We took a lot of breaks because there's just no other way to climb a bitch of trail like that. It was our third or fourth break when we broke out our last bottle of water. C. unscrewed the cap and started slugging it down, and because it was one of those yuppie camping accessories with ounce-measurements on the side I could see two, four, six, eight ounces of water -- a quarter of what we had -- disappearing into his mouth. I said "Fuck, dude, go easy" and he froze with the bottle at his mouth giving me what I thought at first was a look of sheer hostility. Then he went pale under his stubble and his eyes glazed and he leaned forward and vomitted eight ounces of our precious water into the dust.
Immediately, he said he felt better. He said it was probably the sardines at lunch making him sick. He said he was in tip-top form and ready to climb. I know what heat exhaustion looks like, but there wasn't really a lot of choice. What was I going to do, carry him on my back?
He threw up two or three more times and we kept climbing in short little staggered stages, me going ahead and him catching up. Sometimes I could hear him scrabbling and shifting stone behind me and sometimes I couldn't. I didn't know what I would do if he fainted and fell so I hoped that he wouldn't. I would yell his name and after pauses so long I wanted to claw myself with despair he would yell back. Then he didn't yell back and I hiked back down to find him curled up in the shade of a scrubby bush, big-eyed and panting.

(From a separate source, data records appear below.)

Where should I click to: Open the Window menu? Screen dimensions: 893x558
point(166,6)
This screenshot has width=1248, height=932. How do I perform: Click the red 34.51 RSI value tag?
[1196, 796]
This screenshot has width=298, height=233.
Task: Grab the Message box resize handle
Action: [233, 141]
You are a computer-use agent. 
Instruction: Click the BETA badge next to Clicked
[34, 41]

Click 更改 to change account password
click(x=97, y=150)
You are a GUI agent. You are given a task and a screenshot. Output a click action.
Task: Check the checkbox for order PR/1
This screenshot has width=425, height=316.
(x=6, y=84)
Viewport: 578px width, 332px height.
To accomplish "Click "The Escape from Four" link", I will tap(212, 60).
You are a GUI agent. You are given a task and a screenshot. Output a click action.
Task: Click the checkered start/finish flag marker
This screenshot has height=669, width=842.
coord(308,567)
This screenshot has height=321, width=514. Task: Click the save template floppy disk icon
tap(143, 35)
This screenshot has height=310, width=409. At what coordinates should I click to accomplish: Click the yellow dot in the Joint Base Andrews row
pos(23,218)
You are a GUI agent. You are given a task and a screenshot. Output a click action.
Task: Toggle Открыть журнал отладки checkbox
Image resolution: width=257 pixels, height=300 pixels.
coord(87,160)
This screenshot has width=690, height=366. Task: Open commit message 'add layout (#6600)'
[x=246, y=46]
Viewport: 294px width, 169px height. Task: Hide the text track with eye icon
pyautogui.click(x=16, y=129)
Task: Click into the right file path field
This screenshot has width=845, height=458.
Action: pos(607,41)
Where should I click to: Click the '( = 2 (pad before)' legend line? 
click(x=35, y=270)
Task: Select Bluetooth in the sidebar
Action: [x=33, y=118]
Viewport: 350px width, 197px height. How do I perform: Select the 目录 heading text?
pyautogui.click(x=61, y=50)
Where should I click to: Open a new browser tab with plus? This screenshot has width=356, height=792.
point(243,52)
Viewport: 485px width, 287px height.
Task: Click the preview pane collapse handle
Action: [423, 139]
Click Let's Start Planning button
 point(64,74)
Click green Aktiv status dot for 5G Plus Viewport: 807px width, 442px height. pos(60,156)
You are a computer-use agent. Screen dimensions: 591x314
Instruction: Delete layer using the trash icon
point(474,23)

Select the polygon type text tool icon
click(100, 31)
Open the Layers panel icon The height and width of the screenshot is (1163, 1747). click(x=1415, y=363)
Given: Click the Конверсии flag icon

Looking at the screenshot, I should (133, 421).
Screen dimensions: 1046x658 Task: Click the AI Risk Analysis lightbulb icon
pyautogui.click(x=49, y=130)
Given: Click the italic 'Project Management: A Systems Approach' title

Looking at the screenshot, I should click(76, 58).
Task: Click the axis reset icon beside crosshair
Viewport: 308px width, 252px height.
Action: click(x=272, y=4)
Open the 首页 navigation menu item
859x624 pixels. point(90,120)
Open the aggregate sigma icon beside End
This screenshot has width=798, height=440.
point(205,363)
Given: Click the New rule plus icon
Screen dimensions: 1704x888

I left him there with strict instructions not to move and hiked back up the ranger station for help. It was just about the worst 90 minutes of my life. I wanted to run the whole way but my legs wouldn't go above an exhausted shuffle. At the top of the canyon I located a sweet young park ranger named Wendy and a burly first-responder named Steve and we hiked back down the canyon together and found C. collapsed on the trail several hundred yards above where I had left him. (His explanation, much later on, when I was laughing and crying and boxing his ears: "I didn't want you to have to climb down so far to get me.")
Steve the First Responder gave C. some water, which he puked up immediately, and then some more water, which he also puked. After that he only allowed C. a capful of water ever 25 minutes and, after an hour, a few nuts and raisins from my bag of trail mix. Eventually C. started keeping stuff down and after a few hours we were able to hike slowly back up. By the time we got to the top, C. and I were giggling and cracking gallows jokes, which is the only reasonable way to handle a brush with mortality. Wendy and Steve thought we were pretty strange.
Steve thought we ought to go to the hospital and we had to sign a piece of paper saying he had advised us of this. Then we cheerfully ignored all his warnings and drove into town to have a motherfucking steak and sleep in a real bed at the Best Western. And we slept like stones that night because we had no way of knowing that the next day I would die.